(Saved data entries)
────
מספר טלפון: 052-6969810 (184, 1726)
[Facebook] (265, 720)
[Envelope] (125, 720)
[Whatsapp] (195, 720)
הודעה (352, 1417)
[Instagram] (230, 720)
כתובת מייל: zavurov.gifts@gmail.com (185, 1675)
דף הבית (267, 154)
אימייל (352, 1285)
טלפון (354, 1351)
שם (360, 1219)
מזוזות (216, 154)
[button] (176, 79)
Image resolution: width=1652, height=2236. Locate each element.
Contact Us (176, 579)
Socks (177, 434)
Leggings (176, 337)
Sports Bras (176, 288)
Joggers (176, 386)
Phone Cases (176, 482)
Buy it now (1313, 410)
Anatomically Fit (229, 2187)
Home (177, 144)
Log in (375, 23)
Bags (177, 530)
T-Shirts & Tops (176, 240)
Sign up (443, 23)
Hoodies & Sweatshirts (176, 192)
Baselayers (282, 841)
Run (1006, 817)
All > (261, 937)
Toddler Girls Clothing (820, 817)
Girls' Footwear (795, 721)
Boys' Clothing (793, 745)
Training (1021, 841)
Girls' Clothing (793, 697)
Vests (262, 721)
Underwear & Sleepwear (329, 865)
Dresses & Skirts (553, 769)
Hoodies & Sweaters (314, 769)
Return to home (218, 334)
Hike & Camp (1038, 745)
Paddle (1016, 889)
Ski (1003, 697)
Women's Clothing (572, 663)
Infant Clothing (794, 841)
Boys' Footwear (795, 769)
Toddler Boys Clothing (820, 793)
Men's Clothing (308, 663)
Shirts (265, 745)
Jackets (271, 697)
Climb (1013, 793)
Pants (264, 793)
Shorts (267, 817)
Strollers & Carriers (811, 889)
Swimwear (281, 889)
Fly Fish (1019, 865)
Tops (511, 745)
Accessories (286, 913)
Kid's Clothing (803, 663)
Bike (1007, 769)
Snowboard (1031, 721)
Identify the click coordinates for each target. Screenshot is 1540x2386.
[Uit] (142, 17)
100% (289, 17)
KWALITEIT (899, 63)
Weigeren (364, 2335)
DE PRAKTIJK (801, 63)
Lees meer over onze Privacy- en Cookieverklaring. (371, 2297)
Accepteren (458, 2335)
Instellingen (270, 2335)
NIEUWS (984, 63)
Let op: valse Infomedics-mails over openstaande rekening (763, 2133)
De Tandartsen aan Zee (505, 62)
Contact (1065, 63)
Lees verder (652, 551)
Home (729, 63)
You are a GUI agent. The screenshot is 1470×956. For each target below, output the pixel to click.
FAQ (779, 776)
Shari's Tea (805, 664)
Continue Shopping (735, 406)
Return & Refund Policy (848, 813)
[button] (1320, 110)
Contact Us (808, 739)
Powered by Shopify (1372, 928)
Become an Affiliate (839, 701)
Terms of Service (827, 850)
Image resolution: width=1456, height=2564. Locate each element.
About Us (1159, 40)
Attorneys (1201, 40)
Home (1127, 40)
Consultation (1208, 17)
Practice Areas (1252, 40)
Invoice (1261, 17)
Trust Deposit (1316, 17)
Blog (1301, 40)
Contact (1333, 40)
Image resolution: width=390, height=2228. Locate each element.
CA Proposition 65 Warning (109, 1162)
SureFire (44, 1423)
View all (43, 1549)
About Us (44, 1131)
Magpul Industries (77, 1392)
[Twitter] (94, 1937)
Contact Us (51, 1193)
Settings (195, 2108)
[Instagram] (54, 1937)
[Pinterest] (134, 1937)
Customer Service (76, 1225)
────
### WHAT THE TASK ASKS:
Repeat each record exactly. Omit nothing.

### RESPONSE TO THIS TASK:
מספר טלפון: 052-6969810 (184, 1726)
[Facebook] (265, 720)
[Envelope] (125, 720)
[Whatsapp] (195, 720)
הודעה (352, 1417)
[Instagram] (230, 720)
כתובת מייל: zavurov.gifts@gmail.com (185, 1675)
דף הבית (267, 154)
אימייל (352, 1285)
טלפון (354, 1351)
שם (360, 1219)
מזוזות (216, 154)
[button] (176, 79)
Image resolution: width=1652, height=2236. Locate each element.
Contact Us (176, 579)
Socks (177, 434)
Leggings (176, 337)
Sports Bras (176, 288)
Joggers (176, 386)
Phone Cases (176, 482)
Buy it now (1313, 410)
Anatomically Fit (229, 2187)
Home (177, 144)
Log in (375, 23)
Bags (177, 530)
T-Shirts & Tops (176, 240)
Sign up (443, 23)
Hoodies & Sweatshirts (176, 192)
Baselayers (282, 841)
Run (1006, 817)
All > (261, 937)
Toddler Girls Clothing (820, 817)
Girls' Footwear (795, 721)
Boys' Clothing (793, 745)
Training (1021, 841)
Girls' Clothing (793, 697)
Vests (262, 721)
Underwear & Sleepwear (329, 865)
Dresses & Skirts (553, 769)
Hoodies & Sweaters (314, 769)
Return to home (218, 334)
Hike & Camp (1038, 745)
Paddle (1016, 889)
Ski (1003, 697)
Women's Clothing (572, 663)
Infant Clothing (794, 841)
Boys' Footwear (795, 769)
Toddler Boys Clothing (820, 793)
Men's Clothing (308, 663)
Shirts (265, 745)
Jackets (271, 697)
Climb (1013, 793)
Pants (264, 793)
Shorts (267, 817)
Strollers & Carriers (811, 889)
Swimwear (281, 889)
Fly Fish (1019, 865)
Tops (511, 745)
Accessories (286, 913)
Kid's Clothing (803, 663)
Bike (1007, 769)
Snowboard (1031, 721)
Identify the click coordinates for each target. Screenshot is 1540x2386.
[Uit] (142, 17)
100% (289, 17)
KWALITEIT (899, 63)
Weigeren (364, 2335)
DE PRAKTIJK (801, 63)
Lees meer over onze Privacy- en Cookieverklaring. (371, 2297)
Accepteren (458, 2335)
Instellingen (270, 2335)
NIEUWS (984, 63)
Let op: valse Infomedics-mails over openstaande rekening (763, 2133)
De Tandartsen aan Zee (505, 62)
Contact (1065, 63)
Lees verder (652, 551)
Home (729, 63)
You are a GUI agent. The screenshot is 1470×956. For each target below, output the pixel to click.
FAQ (779, 776)
Shari's Tea (805, 664)
Continue Shopping (735, 406)
Return & Refund Policy (848, 813)
[button] (1320, 110)
Contact Us (808, 739)
Powered by Shopify (1372, 928)
Become an Affiliate (839, 701)
Terms of Service (827, 850)
Image resolution: width=1456, height=2564. Locate each element.
About Us (1159, 40)
Attorneys (1201, 40)
Home (1127, 40)
Consultation (1208, 17)
Practice Areas (1252, 40)
Invoice (1261, 17)
Trust Deposit (1316, 17)
Blog (1301, 40)
Contact (1333, 40)
Image resolution: width=390, height=2228. Locate each element.
CA Proposition 65 Warning (109, 1162)
SureFire (44, 1423)
View all (43, 1549)
About Us (44, 1131)
Magpul Industries (77, 1392)
[Twitter] (94, 1937)
Contact Us (51, 1193)
Settings (195, 2108)
[Instagram] (54, 1937)
[Pinterest] (134, 1937)
Customer Service (76, 1225)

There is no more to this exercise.